(Directions)
Give the records below again, exactly as they appear.

(Extracted data)
● ● ● ● ●
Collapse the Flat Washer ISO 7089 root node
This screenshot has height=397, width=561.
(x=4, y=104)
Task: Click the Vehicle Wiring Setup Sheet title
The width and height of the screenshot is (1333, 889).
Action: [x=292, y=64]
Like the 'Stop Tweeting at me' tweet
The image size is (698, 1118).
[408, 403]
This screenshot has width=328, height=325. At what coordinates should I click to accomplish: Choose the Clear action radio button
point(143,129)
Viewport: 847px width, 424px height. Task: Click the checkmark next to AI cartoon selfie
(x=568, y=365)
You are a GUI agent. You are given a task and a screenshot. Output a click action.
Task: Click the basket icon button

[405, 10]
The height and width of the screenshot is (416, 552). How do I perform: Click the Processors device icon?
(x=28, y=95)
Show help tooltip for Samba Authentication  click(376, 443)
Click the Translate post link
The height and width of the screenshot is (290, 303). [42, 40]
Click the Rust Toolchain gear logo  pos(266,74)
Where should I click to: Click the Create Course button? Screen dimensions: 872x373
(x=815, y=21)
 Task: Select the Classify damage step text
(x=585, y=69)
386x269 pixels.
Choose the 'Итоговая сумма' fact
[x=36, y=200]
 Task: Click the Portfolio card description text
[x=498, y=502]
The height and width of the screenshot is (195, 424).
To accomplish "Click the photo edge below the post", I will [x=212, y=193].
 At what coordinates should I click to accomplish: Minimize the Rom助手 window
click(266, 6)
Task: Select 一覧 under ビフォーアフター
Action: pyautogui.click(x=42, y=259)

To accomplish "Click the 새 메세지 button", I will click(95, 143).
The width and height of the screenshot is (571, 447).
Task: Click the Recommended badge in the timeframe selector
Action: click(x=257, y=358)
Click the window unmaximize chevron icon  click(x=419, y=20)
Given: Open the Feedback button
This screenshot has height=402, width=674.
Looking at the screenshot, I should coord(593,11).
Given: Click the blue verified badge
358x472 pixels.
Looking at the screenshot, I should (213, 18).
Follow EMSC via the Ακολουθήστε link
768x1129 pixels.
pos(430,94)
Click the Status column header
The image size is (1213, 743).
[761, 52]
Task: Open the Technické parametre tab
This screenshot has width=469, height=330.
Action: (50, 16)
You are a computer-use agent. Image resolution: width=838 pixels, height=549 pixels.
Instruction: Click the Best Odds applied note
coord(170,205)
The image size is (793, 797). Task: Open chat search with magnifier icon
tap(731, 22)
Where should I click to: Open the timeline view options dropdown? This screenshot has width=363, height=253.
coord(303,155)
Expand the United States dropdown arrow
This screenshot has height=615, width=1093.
● ● ● ● ●
(Answer section)
Collapse the Flat Washer ISO 7089 root node
This screenshot has height=397, width=561.
(x=4, y=104)
Task: Click the Vehicle Wiring Setup Sheet title
The width and height of the screenshot is (1333, 889).
Action: [x=292, y=64]
Like the 'Stop Tweeting at me' tweet
The image size is (698, 1118).
[408, 403]
This screenshot has width=328, height=325. At what coordinates should I click to accomplish: Choose the Clear action radio button
point(143,129)
Viewport: 847px width, 424px height. Task: Click the checkmark next to AI cartoon selfie
(x=568, y=365)
You are a GUI agent. You are given a task and a screenshot. Output a click action.
Task: Click the basket icon button

[405, 10]
The height and width of the screenshot is (416, 552). How do I perform: Click the Processors device icon?
(x=28, y=95)
Show help tooltip for Samba Authentication  click(376, 443)
Click the Translate post link
The height and width of the screenshot is (290, 303). [42, 40]
Click the Rust Toolchain gear logo  pos(266,74)
Where should I click to: Click the Create Course button? Screen dimensions: 872x373
(x=815, y=21)
 Task: Select the Classify damage step text
(x=585, y=69)
386x269 pixels.
Choose the 'Итоговая сумма' fact
[x=36, y=200]
 Task: Click the Portfolio card description text
[x=498, y=502]
The height and width of the screenshot is (195, 424).
To accomplish "Click the photo edge below the post", I will [x=212, y=193].
 At what coordinates should I click to accomplish: Minimize the Rom助手 window
click(266, 6)
Task: Select 一覧 under ビフォーアフター
Action: pyautogui.click(x=42, y=259)

To accomplish "Click the 새 메세지 button", I will click(95, 143).
The width and height of the screenshot is (571, 447).
Task: Click the Recommended badge in the timeframe selector
Action: click(x=257, y=358)
Click the window unmaximize chevron icon  click(x=419, y=20)
Given: Open the Feedback button
This screenshot has height=402, width=674.
Looking at the screenshot, I should coord(593,11).
Given: Click the blue verified badge
358x472 pixels.
Looking at the screenshot, I should (213, 18).
Follow EMSC via the Ακολουθήστε link
768x1129 pixels.
pos(430,94)
Click the Status column header
The image size is (1213, 743).
[761, 52]
Task: Open the Technické parametre tab
This screenshot has width=469, height=330.
Action: (50, 16)
You are a computer-use agent. Image resolution: width=838 pixels, height=549 pixels.
Instruction: Click the Best Odds applied note
coord(170,205)
The image size is (793, 797). Task: Open chat search with magnifier icon
tap(731, 22)
Where should I click to: Open the timeline view options dropdown? This screenshot has width=363, height=253.
coord(303,155)
Expand the United States dropdown arrow
This screenshot has height=615, width=1093.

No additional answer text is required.